I wondered if there had been a change of director during the making of the film, as the pace at the start was fast but then it seemed that the plot was lost about half way through.The stilted acting from Patrick and Glover was almost embarrassing at times and I know they are better than that.
Perhaps the last third or so could be condensed? It appeared that more attention was being focussed on non pivotal aspects and the action was smothered in subtitles as it lurched toward the end.
A shame, as the idea has legs but was not exploited .
I disagree slightly with a previous critic in that I think Danny Glover is always dreadful. In this however he is truly awful. Some of the acting is fair but none is good and I definitely agree about the embarrassment and that the plot could have been done so much better. There is no one to whom this will appeal.

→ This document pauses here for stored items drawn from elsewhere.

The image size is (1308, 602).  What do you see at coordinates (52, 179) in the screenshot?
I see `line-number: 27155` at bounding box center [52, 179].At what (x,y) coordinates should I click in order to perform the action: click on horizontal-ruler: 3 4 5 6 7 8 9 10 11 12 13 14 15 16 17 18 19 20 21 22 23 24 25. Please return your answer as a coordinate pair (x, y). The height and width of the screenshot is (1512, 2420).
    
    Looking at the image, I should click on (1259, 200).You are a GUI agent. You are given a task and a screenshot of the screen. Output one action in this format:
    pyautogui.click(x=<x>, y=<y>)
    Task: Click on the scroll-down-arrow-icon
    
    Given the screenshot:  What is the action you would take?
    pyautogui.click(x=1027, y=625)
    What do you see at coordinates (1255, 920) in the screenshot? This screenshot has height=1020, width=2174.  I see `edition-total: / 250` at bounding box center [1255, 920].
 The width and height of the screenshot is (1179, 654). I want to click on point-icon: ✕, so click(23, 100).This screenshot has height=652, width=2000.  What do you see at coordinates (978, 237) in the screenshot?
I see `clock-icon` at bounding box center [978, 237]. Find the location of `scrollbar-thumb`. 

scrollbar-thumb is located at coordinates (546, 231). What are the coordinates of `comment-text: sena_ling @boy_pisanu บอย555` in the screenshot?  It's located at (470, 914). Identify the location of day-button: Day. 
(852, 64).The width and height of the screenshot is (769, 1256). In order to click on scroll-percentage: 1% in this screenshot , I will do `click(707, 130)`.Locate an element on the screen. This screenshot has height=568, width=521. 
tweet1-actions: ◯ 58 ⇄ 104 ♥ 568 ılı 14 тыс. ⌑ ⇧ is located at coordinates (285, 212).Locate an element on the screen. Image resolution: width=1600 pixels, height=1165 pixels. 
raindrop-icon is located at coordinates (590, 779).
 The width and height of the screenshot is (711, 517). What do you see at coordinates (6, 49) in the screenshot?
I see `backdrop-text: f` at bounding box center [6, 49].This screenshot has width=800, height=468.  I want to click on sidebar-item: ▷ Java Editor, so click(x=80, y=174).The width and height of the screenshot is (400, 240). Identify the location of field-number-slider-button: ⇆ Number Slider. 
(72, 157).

From Turkish writer-director Mahsun Kirmizigül comes a riveting tale of two Turkish police officers sent to New York City to retrieve the notorious Islamic terrorist, code name: DAJJAL, in ‘Five Minarets In New York’. What starts out as a routine police undertaking becomes an international issue of terrorism and the politics that accompany it.
Mahsun Kirmizigül is a capable film maker; the first scenes of ‘Five Minarets In New York’ is action-thriller gold. By the first sequences, you are already hooked, but the film is much more than that. The Turkish officers, Firat Baran (Mahsun Kirmizigül himself) and Acar Dogan work closely with the FBI, particularly a bigoted agent (Robert Patrick) and NYPD to find Hadji Gumus, now a well-respected Muslim scholar who’s been imprisoned in Turkey but lives in New York City with a wife and children.
From there, the plot thickens. We become embroiled in the burgeoning tension amongst the law enforcers and the terrorist whom they have captured. When we find Hadji’s American friend and sympathizer (Danny Glover), things only get more complicated. What used to be a simple person transfer has become a test of wills.
‘Five Minarets In New York’ is an action film but it cannot be helped that it raises many political themes as well. Sure, the terrorist in question –Hadji— is Muslim yet it does not pre-suppose that all terrorists are. In fact, Hadji is the most unlikely terrorist: educated; a family man who lives a quiet life. You may say that ‘Five Minarets In New York’ is the anti-‘Four Lions’, another film that centers on terrorists. With the comedy ‘Four Lions’ it made Muslims more human and bungling at that; in Kirmizigül’s take, Muslims are just like us.
There are also questions of freedom; in Hadji’s case, he fled Turkey because he claims he is innocent. When your freedom is being threatened, wouldn’t you do just about anything to keep it? The film is worth watching.